Monkey has a chart: http://www.hockeymonkey.com/rbk-pro-stock-patterns.html

Quote:
Fair enough. I should have said 'the pro stock sticks that I've seen'. I saw a batch of pro stock Synergies in a hockey shop once and they were definitely heavier. I agree that NHL players generally have custom stuff, but I would imagine that most of the pro stock that you see in shops and online was not made for them.

If the pro stock stuff is not heavier, why do the (non NHL) pros buy them? Price? That's the only reason I can think of.

As for flex, it looks like you can select a range of specific flexes on the pro stock OPSs at Hockeymonkey...
Yeah, but if it's not listed and you're buying at a store, flex is often not marked.

And part of the draw of a stick is the light weight. It makes your stickhandling faster and wears you down slower. You want them light, the fact that composite sticks are lighter is a very big reason that wood is virtually completely out of use on a pro level. Non NHL pros buy them for the much greater curve selection, and depending on the company, they're made to higher quality standards and meet higher testing standards.
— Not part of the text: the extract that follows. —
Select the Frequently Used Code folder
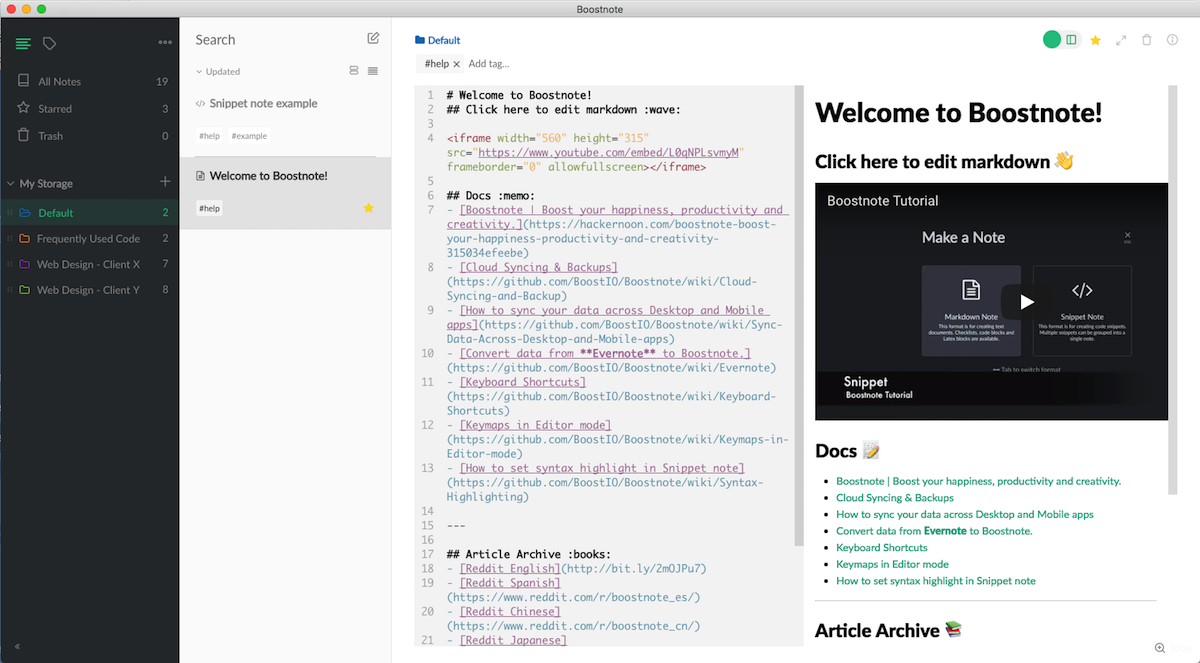This screenshot has height=663, width=1200. tap(88, 239)
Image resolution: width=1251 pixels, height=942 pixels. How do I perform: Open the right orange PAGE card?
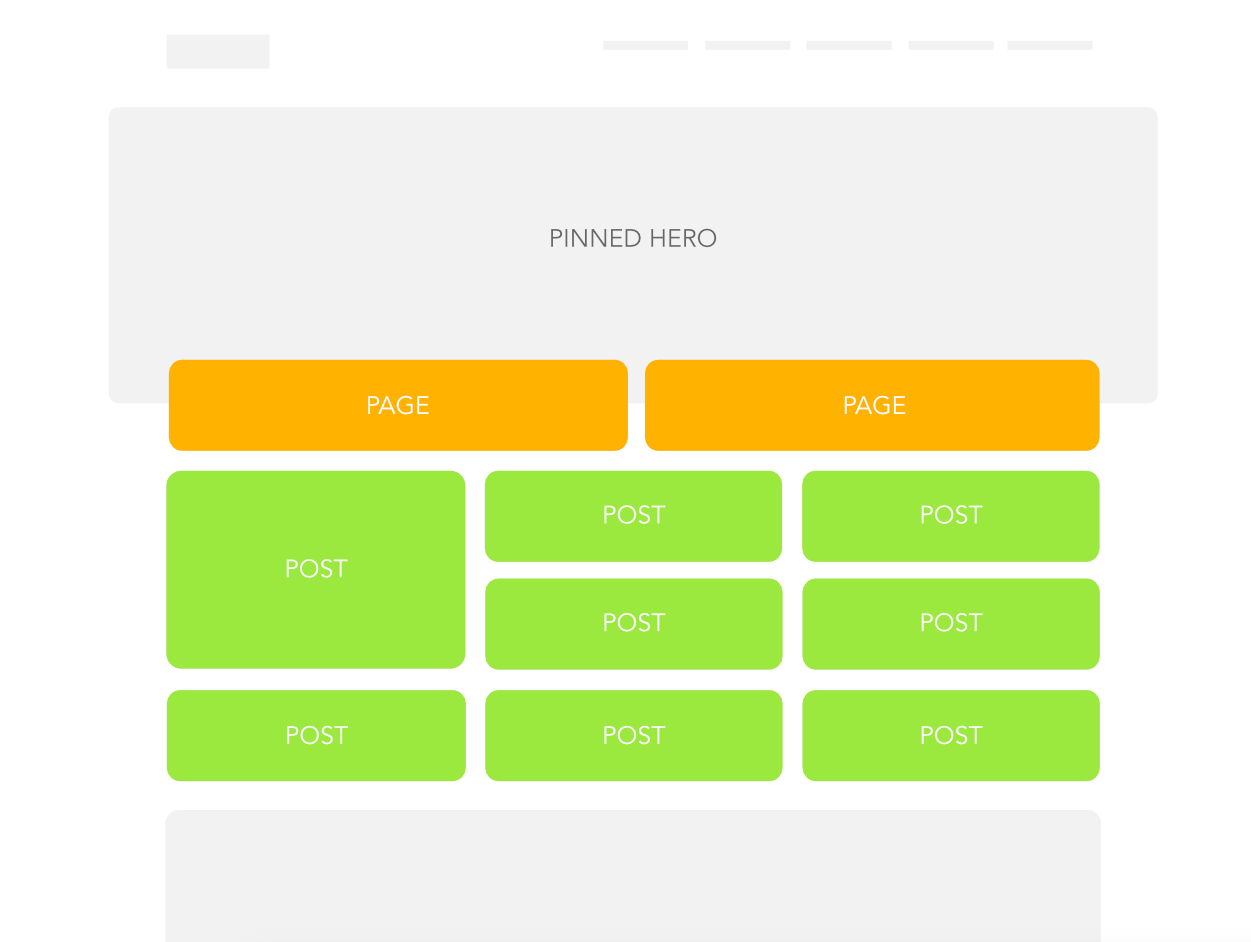(872, 405)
There are also other custom options available to them that you can't get at retail such as grip options, or have them manufacture the stick a specific way, say if you want grip on one side of the stick and not the other, or a longer stick for taller guys...

Basically the retail versions are pretty much the same stick made en masse in a limited selection of curves for normal people to buy, and have a higher price because they add on a warranty.


Last edited by cptjeff: 03-30-2009 at 10:57 PM.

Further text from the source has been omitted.